● Work instructions: In the records that follow, find the line with "Instruction: Select the All results tab"; from there, retype every line exactly through the line with "Click Download CSV option 1227x672 pixels.", which also belongs to the answer.

● Given records:
=== Begin Enclosure ===

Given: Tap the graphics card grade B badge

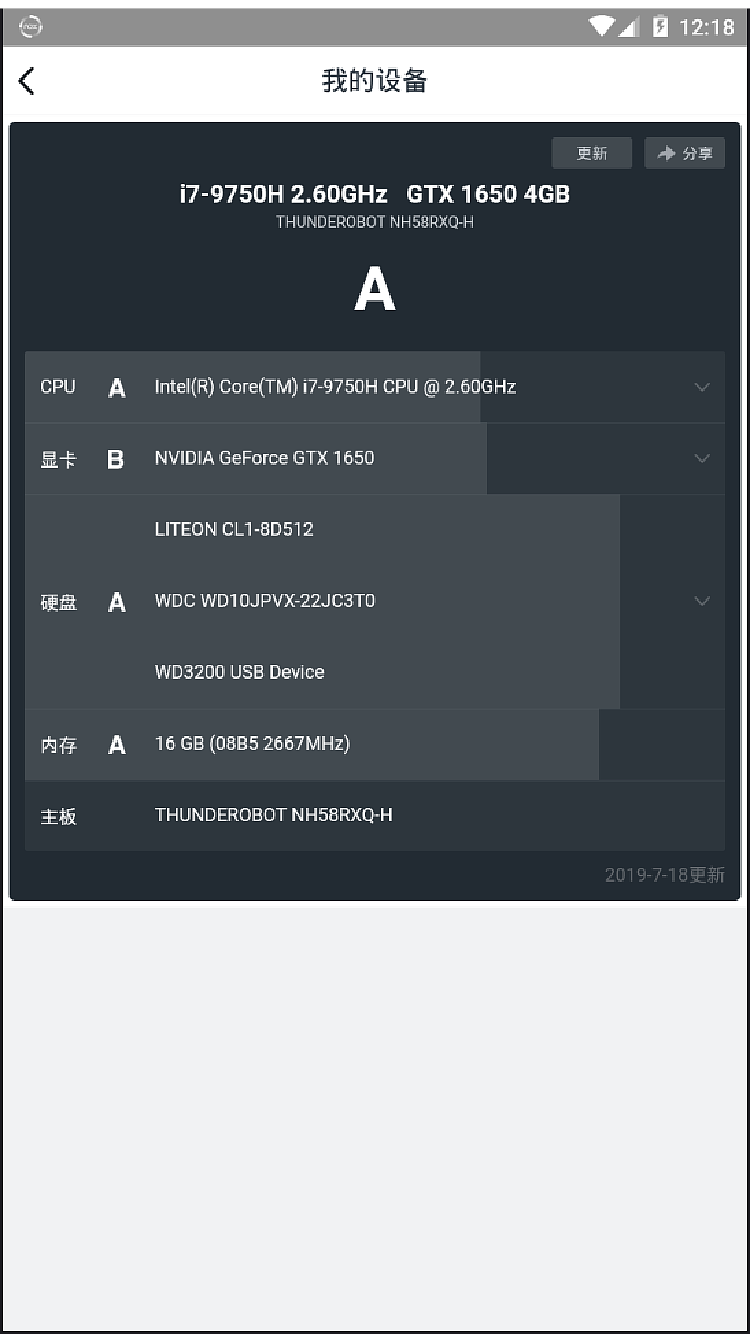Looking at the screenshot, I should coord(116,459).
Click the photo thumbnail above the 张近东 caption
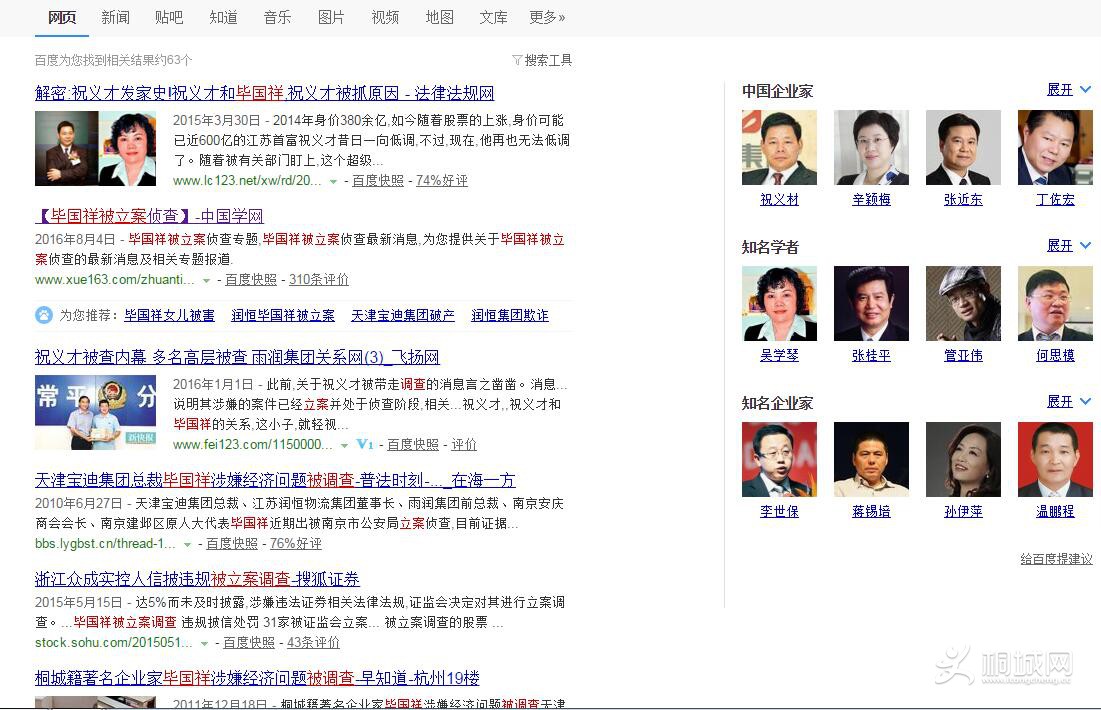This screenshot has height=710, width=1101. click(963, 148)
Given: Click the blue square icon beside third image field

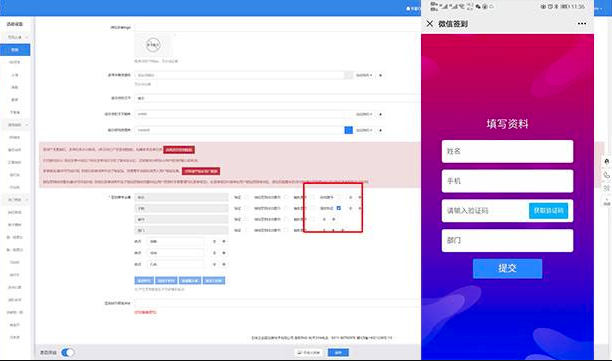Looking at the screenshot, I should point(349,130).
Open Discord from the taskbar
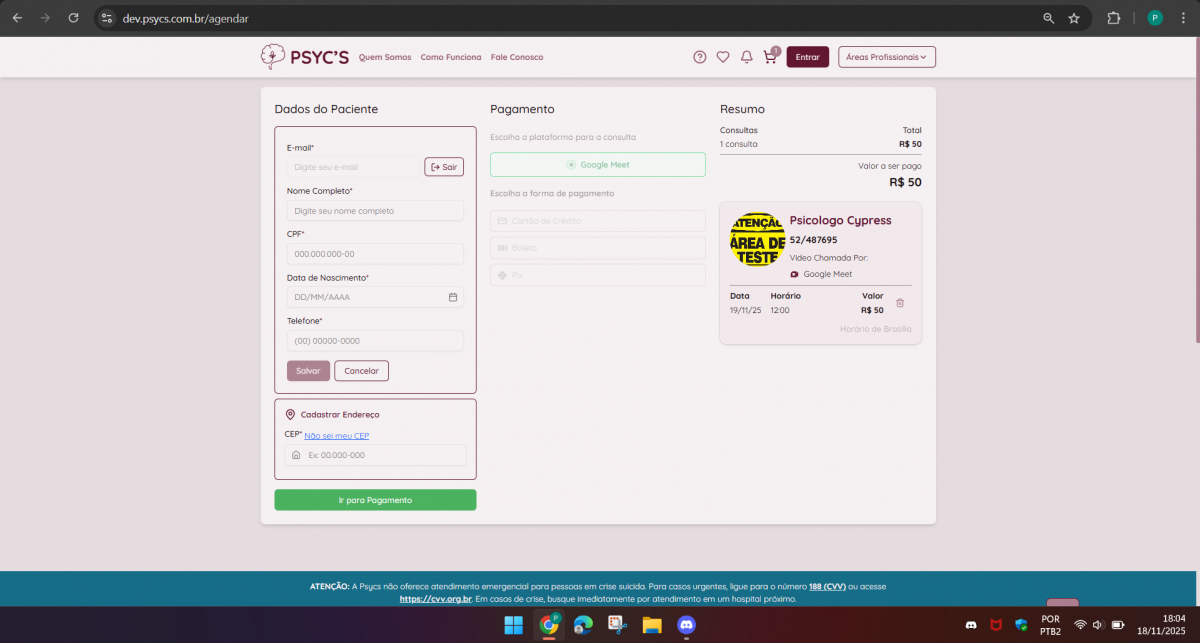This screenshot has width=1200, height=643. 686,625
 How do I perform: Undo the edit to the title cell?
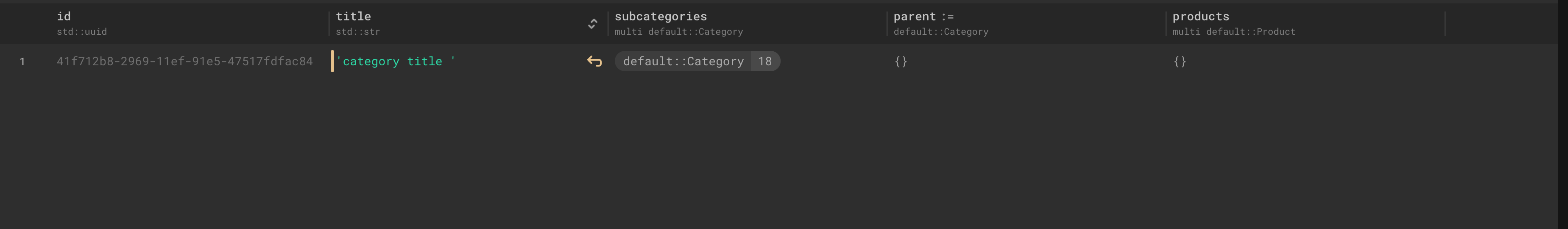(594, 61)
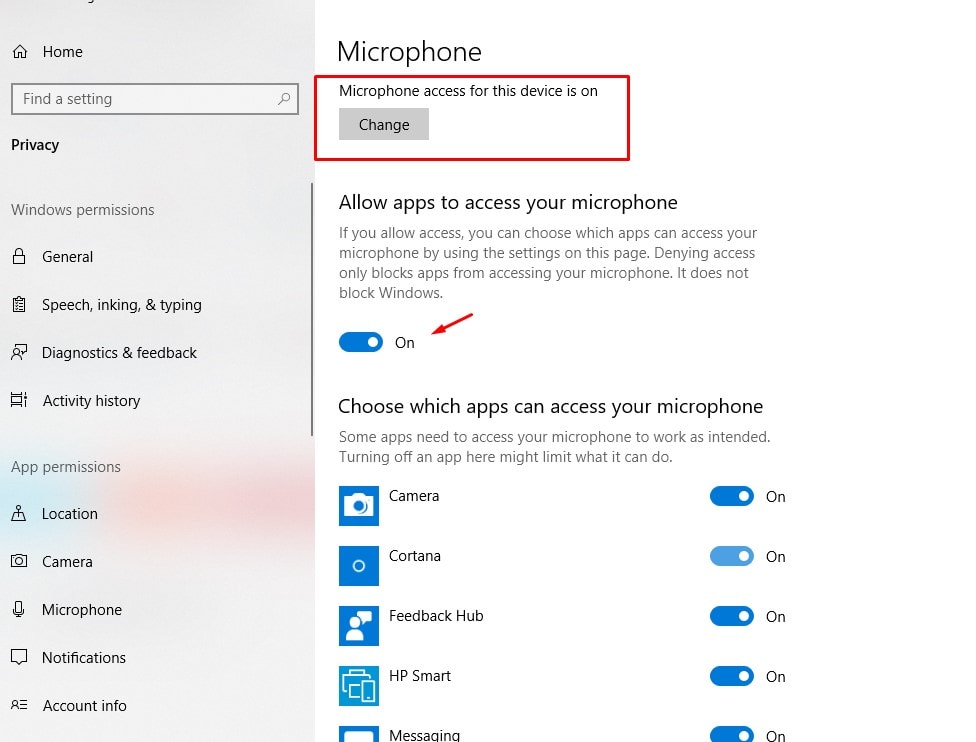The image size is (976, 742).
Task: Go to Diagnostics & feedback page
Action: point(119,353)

=== End Enclosure ===
=== Begin Enclosure ===

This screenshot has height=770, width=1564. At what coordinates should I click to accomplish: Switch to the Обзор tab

=== End Enclosure ===
=== Begin Enclosure ===

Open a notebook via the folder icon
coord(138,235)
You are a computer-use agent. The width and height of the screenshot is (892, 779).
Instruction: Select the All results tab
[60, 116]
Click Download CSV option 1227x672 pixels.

=== End Enclosure ===

● Exercise output:
Instruction: Select the All results tab
[60, 116]
Click Download CSV option 1227x672 pixels.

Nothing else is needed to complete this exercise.